The silence that followed was not peace. It was the silence of a wound still bleeding, of a storm's breath before it broke again. Sophie leaned heavily against Marcus, her body trembling as though every bone inside her had turned to glass. Her chest burned, raw where Ethan's grip had torn at her heart.
But she was alive.
Marcus held her as though he was afraid she would dissolve in his arms, his cheek pressed to her hair. "I thought I lost you," he whispered.
"You almost did," Sophie admitted, her voice ragged. "But I'm still here. I cut him out."
Marcus pulled back enough to look at her, his eyes wet with relief and fear. "Not all of him. Look."
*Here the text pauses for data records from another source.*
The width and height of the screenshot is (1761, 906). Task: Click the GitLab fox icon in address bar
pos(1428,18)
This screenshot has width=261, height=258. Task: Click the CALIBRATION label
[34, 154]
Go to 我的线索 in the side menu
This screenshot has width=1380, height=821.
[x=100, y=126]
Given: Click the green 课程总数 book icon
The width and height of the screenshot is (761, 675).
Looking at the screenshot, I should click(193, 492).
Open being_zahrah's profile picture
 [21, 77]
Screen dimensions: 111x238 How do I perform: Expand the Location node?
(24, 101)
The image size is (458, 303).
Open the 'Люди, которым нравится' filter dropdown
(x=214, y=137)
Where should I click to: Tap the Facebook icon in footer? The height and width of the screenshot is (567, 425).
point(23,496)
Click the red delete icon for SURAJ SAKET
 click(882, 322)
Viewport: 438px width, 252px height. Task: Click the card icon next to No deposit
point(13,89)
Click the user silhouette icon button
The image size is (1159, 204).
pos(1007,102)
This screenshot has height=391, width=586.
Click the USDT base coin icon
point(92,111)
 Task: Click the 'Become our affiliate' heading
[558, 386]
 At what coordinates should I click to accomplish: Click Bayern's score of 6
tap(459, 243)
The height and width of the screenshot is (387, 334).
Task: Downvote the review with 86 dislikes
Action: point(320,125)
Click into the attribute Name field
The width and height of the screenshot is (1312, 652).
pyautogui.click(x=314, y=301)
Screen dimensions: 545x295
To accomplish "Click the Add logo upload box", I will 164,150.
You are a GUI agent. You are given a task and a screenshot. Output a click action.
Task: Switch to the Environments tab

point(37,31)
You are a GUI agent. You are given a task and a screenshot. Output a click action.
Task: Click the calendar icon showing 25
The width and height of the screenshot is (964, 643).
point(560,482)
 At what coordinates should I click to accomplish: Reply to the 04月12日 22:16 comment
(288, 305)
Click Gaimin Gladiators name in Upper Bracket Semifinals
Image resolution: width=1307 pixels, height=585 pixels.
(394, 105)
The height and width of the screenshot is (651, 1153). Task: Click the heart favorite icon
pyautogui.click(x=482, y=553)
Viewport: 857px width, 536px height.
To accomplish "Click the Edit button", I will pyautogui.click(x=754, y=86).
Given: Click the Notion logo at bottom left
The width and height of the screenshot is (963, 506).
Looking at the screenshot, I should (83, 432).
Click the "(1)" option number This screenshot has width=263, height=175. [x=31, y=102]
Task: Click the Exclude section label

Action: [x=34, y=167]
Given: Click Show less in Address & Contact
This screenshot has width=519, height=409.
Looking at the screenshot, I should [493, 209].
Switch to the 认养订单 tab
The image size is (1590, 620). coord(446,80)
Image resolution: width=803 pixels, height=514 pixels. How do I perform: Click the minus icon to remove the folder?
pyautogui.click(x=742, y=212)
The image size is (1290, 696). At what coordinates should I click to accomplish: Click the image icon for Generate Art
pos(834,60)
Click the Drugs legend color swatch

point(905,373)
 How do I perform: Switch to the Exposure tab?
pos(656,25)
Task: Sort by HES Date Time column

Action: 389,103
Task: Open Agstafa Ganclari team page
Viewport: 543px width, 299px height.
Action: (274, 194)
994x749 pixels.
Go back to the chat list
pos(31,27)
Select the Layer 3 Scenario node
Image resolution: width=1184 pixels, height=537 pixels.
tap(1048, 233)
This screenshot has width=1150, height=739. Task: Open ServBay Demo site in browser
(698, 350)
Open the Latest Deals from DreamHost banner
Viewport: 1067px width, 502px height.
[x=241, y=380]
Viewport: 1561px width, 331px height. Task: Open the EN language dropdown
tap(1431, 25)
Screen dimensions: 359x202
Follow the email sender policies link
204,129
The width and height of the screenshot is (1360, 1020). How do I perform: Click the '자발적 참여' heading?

Sophie forced herself to focus. The attic walls still pulsed faintly, the hundreds of names glowing like embers in the dark. She could hear them now, clearer than before. Whispers layered over one another—pleading, crying, begging for release.
"Help us.""Free us.""Don't leave us here."
Each voice was jagged with pain, but what cut deeper was the desperation. Sophie staggered forward, reaching out to touch the nearest name, a carved "Eliza" that shone with wetness like an open wound. The instant her fingertips brushed the grooves, a vision slammed into her mind.
A young woman, gasping in the dark. Hands clawing at unseen walls. A scream that went unheard until it broke into silence.
Sophie jerked back, tears spilling down her face. "They're trapped. He wasn't lying about that. These aren't just scars—they're people."
Marcus's jaw clenched, his fists tightening at his sides. "Then we have to free them too."
She stared at him in shock. "Marcus, there are hundreds. If cutting one almost killed me, how—"
He caught her hand, gripping it with steady force. "Then we don't do it the same way. If carving them out takes pieces of you, we find another way. A bigger way. Something that severs all of them at once."
The house groaned violently, as though hearing the threat. Dust rained from the rafters, the air thickening until it was hard to breathe. Ethan's voice slithered through the dark, sharper than before.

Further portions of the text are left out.